Power (watts) is like speed (m/s). You say 50 miles an hour, need to say how long was the drive, so we know how far you got.
I know this is flash, but….
But other than this guy, did our whole society seriously never flamegraph this stuff before we started requesting nuclear reactors colocated at data centers and like more than 10% of gdp?
Someone needs to answer because this isn’t even a m4 or m5… WHAT THE FUCK
Sidenote: shout out antirez love my redis :)
This is also a fine example of a vibe-coded project with purpose, as you acknowledged.
Even though the project was meant to be educational, it gave me an idea I can't get out of my head: what if we started building ultra-optimized inference engines tailored to an exact GPU+model combination? GPUs are expensive and harder to get with each day. If you remove enough abstractions and code directly to the exact hardware/model, you can probably optimize things quite a lot (I hope). Maybe run an agent which tries to optimize inference in a loop (like autoresearch), empirically testing speed/quality.
The only problem with this is that once a model becomes outdated, you have to do it all again from scratch.
Edit: Caching story makes a lot more sense for regular usage: > Claude Code may send a large initial prompt, often around 25k tokens, before it starts doing useful work. Keep --kv-disk-dir enabled: after the first expensive prefill, the disk KV cache lets later continuations or restarted sessions reuse the saved prefix instead of processing the whole prompt again.
I have an older W7900 (RDNA3) which, besides 48GB of VRAM, has some pretty decent roofline specs - 123 FP16 TFLOPS/INT8 TOPS, 864 GB/s MBW, but has had notoriously bad support both from AMD (ROCm) as well as llama.cpp.
Recently I decided I'd like to turn the card into a dedicated agentic/coder endpoint and I started tuning a W8A8-INT8 model. Over the course of a few days of autolooping (about 800 iterations using a variety of frontier/SOTA models, Kimi K2.6 did surprisingly well), and I ended up with prefill +20% and decode +50% faster than the best llama.cpp numbers for Qwen3.6 MoE.
I'm currently grinding MTP and DFlash optimization on it, but I've been pretty pleased with the results, and will probably try Gemma 4 next.
Even if not perfect, if you publish on GH or HF, some other agent can maybe start there and not from zero.
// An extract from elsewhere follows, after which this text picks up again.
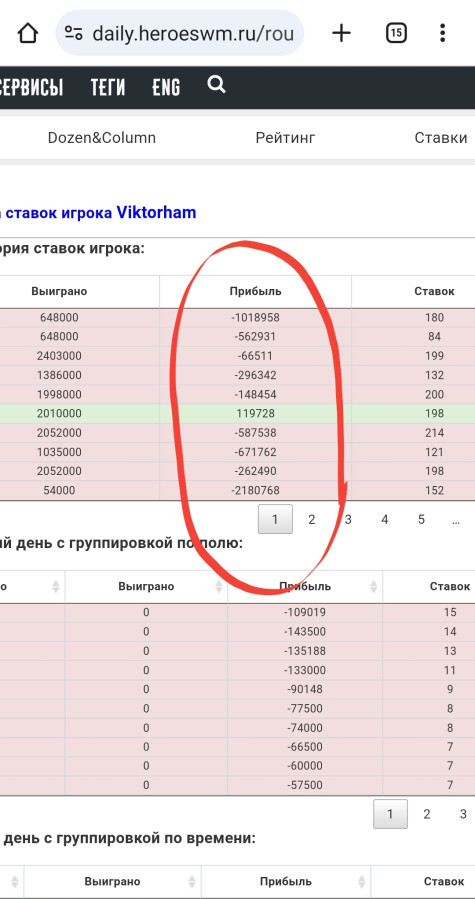Open the Ставки tab
Image resolution: width=475 pixels, height=899 pixels.
(x=441, y=138)
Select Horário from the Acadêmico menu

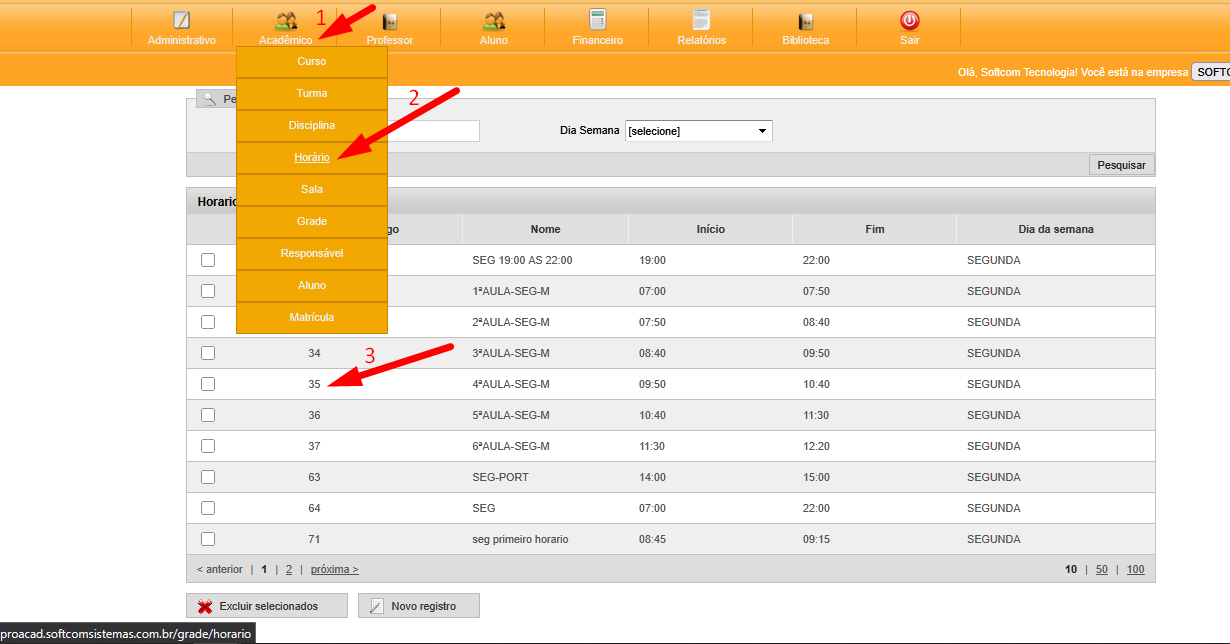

I did this for Ling-2.6-flash (107B-A7B4 MoE) that's the biggest llm I can ran for practical use on the other h/w I got for local llms (M2 Max). Even if MTP is not working well, still improvement on the current llama.cpp that does not run Ling-2.6-flash at all. This - https://huggingface.co/inclusionAI/Ling-2.6-flash/discussion.... The 4-bit quants are at https://huggingface.co/ljupco/Ling-2.6-flash-GGUF, the branch is at https://github.com/ljubomirj/llama.cpp/tree/LJ-Ling-2.6-flas....
There's a docs/ folder in there that is probably of interest as well.
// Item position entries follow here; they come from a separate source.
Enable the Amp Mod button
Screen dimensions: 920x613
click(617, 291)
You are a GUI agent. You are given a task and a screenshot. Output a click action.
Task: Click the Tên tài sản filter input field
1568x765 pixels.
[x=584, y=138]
My effort is called shady-thinker and is on github at github.com/tmzt/shady-thinker.
This was inspired in part by Antirez's earlier work with C kernels as well as other efforts to support in-browser LLMs. I've adapted them to Rust and the wgpu library.
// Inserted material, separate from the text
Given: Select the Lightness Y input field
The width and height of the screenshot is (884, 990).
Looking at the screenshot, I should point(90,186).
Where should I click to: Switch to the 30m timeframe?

Gemma 4 is also the next likely target (with the MTP work) as I'm experimenting with local AI agents.
I'd love to see what you've done to improve prefill and decode even if its not directly applicable.
One difference, I'm using MLX and GPTQ 4bit quants including AutoRound with safetensors as my shader pipeline is pretty much fixed for each model, ggml just adds unnecessary complexity.
https://www.apple.com/au/shop/buy-mac/mac-studio
I'm assuming this is faster, and/or lets you run a bigger, smarter model than just using the generic tool chain, but it doesn't spell out the level of existing improvements over that baseline or expected improvements as far as I can see?
Presumably you can work it out based on the numbers given if you have the relevant comparison values.